The fault on our part is that we, as far as it is possible to us, endeavour to become Christians. In regard to some of our actions, our understanding may not be sufficiently enlightened.
Thou art probably acquainted with the teaching of vegetarianism; we are sharers in these humanitarian views. Lately we have ceased to use flesh as food,[2] and to drink wine, and have forsaken much of that which leads to a dissipated life, and darkens the light of the human soul. Refusing to kill animals, we in no case regard it as possible to deprive men of life. If we were to kill an ordinary man or even a robber, it would seem to us that we had decided to kill Christ.
The State demands that our brethren should learn the use of the gun, in order to know well how to kill. The Christians do not agree to this; they are put into prisons, beaten and starved; the sisters and mothers are coarsely defiled as women, very often with railing exclamations, "Where is your God?" "Why does He not help you?" (Our God is in heaven and on earth and fulfils all His will.)
This is sad especially because it is all taking place in a Christian country. Our community in the Caucasus consists of about twenty thousand men.[3] Is it possible that such a small number could injure the organism of the State, if soldiers were not recruited from among them? At the present moment, they are recruited, but uselessly: thirty men are in the Ekaterinograd penal battalion, where the authorities are only tormenting themselves by torturing them.

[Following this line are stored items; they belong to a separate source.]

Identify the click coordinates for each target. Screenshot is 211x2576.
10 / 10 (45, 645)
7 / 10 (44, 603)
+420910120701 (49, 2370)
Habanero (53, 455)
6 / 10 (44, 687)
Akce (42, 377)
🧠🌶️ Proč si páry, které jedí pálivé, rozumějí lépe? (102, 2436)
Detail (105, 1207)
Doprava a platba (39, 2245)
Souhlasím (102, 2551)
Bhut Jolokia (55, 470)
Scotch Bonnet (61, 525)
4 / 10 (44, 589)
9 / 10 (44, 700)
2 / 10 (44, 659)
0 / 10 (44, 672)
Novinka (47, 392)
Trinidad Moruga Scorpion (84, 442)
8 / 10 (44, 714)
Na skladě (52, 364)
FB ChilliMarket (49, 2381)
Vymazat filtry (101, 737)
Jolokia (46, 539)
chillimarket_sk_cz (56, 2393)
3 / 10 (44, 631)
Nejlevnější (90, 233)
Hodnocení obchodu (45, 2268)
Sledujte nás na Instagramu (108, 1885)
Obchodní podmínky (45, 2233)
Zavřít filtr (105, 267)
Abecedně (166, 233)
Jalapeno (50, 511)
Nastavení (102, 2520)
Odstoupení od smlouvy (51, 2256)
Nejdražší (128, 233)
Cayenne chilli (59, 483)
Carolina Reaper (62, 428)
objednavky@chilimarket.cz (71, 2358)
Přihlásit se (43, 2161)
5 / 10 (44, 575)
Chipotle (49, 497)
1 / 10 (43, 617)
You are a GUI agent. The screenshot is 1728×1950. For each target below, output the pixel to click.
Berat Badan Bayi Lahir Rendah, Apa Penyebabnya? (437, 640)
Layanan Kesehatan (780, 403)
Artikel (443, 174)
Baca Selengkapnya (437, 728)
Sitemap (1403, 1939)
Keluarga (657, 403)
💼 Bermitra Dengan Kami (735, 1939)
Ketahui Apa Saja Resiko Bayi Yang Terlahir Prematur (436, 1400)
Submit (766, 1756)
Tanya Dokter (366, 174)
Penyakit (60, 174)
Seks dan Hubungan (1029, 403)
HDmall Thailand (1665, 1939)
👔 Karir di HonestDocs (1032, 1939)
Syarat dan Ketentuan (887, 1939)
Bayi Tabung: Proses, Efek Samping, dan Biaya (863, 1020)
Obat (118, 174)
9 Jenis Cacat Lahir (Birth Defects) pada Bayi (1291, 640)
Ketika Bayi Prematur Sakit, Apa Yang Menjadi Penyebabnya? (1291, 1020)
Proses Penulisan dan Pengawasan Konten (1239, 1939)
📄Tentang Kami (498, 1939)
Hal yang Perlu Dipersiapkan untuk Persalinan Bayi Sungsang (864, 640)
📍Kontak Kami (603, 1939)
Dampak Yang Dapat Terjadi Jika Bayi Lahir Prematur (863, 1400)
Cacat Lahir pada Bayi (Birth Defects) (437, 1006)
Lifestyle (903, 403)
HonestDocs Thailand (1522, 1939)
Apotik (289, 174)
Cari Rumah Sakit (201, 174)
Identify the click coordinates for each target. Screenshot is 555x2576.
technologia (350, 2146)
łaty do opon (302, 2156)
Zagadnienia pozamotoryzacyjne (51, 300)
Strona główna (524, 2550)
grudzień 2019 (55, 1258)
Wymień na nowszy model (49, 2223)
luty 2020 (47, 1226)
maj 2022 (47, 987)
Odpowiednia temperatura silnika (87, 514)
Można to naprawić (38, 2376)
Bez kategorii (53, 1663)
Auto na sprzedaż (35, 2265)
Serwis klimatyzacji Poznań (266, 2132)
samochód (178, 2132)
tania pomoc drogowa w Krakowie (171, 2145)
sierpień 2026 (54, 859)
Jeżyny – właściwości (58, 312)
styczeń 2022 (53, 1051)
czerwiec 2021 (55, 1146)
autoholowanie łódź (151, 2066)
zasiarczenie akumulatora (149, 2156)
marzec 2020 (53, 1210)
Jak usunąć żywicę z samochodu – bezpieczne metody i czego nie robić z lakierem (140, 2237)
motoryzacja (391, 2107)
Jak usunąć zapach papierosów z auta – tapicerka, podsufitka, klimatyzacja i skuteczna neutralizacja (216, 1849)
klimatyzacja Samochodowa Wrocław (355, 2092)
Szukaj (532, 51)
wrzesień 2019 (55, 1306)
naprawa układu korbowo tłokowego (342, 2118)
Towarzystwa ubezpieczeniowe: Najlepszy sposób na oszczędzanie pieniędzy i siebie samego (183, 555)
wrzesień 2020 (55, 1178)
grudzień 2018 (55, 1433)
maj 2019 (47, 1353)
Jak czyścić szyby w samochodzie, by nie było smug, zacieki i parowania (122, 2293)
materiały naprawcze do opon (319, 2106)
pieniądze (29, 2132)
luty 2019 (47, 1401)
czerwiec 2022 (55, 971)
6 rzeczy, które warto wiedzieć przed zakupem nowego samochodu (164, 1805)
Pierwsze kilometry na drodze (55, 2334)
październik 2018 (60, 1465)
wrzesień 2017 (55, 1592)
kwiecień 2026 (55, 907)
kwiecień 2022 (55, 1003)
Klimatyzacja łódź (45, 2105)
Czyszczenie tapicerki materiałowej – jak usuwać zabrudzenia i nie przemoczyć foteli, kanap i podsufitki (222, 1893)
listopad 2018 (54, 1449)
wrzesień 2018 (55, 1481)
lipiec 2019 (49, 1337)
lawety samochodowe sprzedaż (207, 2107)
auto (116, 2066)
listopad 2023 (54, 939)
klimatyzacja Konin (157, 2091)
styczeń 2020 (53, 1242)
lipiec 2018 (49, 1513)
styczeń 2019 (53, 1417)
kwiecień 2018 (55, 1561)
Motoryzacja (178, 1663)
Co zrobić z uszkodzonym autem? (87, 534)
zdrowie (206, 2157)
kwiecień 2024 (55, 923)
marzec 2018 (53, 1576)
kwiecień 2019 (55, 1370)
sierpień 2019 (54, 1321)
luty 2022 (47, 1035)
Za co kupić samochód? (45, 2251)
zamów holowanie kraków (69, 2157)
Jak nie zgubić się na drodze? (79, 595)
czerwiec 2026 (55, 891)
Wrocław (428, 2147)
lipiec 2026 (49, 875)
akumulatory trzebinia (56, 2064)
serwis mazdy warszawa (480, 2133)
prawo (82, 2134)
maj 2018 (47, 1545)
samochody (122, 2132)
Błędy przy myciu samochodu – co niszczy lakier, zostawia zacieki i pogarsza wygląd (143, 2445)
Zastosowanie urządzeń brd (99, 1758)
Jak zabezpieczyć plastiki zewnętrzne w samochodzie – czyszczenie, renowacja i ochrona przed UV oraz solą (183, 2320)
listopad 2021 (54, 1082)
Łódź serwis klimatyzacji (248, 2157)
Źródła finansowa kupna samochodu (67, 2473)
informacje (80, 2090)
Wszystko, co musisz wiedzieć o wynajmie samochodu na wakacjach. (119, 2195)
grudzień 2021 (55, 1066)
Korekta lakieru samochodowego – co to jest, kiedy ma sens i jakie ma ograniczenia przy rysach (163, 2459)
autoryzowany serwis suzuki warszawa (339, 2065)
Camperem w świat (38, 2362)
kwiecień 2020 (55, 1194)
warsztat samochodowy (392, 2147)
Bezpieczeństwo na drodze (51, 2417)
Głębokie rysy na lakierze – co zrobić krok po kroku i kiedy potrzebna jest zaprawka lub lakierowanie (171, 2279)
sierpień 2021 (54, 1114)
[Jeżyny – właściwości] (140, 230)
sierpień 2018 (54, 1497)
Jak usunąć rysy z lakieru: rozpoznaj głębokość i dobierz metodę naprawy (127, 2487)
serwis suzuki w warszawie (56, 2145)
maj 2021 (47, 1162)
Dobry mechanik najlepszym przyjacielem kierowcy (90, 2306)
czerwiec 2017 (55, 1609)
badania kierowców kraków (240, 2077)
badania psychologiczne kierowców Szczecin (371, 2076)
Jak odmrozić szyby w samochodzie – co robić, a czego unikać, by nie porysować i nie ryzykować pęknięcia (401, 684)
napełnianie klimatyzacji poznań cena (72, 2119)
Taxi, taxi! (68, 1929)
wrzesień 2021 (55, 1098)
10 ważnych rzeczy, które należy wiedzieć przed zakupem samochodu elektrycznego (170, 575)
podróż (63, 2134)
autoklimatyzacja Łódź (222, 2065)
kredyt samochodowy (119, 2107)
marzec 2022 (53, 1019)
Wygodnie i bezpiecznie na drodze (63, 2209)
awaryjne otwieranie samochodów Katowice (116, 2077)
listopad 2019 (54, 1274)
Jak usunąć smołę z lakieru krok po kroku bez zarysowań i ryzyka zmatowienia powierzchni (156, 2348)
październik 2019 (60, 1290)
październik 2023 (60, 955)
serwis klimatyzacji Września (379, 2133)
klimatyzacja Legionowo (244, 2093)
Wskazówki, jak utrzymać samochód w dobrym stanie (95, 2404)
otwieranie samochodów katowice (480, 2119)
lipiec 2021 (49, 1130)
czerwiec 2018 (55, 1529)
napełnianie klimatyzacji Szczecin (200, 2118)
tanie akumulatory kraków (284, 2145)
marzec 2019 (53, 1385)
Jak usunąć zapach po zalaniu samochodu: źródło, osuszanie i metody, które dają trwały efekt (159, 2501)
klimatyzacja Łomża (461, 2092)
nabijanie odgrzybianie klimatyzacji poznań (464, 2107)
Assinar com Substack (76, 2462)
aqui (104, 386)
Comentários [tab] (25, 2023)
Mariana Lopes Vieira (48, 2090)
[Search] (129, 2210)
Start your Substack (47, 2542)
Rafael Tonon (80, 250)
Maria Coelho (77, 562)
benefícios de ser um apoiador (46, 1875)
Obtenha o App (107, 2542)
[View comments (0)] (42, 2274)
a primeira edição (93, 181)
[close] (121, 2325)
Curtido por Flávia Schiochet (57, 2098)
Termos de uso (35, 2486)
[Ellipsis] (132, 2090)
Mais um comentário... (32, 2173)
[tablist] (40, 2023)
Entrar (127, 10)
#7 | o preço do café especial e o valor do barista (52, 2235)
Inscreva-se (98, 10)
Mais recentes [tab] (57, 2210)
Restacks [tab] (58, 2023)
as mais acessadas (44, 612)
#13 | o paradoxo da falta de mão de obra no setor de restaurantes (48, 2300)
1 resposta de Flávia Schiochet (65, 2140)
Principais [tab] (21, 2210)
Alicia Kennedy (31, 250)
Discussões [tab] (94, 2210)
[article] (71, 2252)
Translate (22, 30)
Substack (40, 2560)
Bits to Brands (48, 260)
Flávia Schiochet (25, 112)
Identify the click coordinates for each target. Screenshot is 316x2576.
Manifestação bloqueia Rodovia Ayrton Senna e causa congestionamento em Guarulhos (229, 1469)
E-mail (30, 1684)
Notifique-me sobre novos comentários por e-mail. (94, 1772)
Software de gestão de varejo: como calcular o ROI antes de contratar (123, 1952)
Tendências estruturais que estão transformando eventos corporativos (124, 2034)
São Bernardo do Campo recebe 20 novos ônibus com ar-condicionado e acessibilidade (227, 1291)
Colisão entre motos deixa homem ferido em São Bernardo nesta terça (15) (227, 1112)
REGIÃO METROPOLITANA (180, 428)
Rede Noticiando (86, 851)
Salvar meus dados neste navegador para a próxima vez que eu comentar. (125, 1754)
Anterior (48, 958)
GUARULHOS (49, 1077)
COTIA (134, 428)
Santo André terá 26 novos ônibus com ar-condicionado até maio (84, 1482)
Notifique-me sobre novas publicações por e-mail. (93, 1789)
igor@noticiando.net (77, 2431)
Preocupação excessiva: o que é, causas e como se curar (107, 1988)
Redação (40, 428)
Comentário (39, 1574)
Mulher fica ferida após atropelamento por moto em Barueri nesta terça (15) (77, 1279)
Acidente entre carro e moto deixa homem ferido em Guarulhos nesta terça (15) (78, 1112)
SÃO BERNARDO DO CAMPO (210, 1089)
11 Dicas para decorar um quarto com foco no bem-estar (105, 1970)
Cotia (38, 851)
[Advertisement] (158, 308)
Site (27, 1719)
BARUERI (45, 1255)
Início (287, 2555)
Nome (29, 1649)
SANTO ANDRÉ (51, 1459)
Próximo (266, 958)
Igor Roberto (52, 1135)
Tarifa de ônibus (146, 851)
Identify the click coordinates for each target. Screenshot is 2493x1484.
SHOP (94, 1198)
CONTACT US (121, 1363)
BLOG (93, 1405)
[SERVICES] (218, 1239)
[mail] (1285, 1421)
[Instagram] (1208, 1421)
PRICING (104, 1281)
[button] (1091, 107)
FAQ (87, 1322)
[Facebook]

Man we regard as the temple of the living God, and we can in no case prepare ourselves to kill him, though for this we were to be threatened by death.
The most convenient manner of dealing with us would be to establish us in one place where we might live and labour in peace. All State obligations in the form of taxes we would pay, only we cannot be soldiers.
If the Government were to find it impossible to consent to this, then let it give us the right of emigration into one of the foreign countries. We would willingly go to England or (which is most convenient) to America, where we have a great number of brothers in the Lord Jesus Christ.
From the fulness of my soul I pray the Lord for the welfare of thy family.—The servant of Christ,
Peter
(living in exile in the Government of Tobolsk).
- ↑ This letter has on two occasions been placed in the hands of Court ladies, who have near access to the person of the Empress, but it is unknown to us whether it was, by them, transmitted to the Empress.—(Ed.)
- ↑ The Spirit-Wrestlers were vegetarians, at least as far back as the beginning of this century; towards the middle of the century they had relaxed in this respect, as well as in regard to their other principles.—(Ed.)
- ↑ In this number are also included the five thousand who have betrayed their original principles, and whom we have described as the "Small Party " in Chapter I.—(Ed.)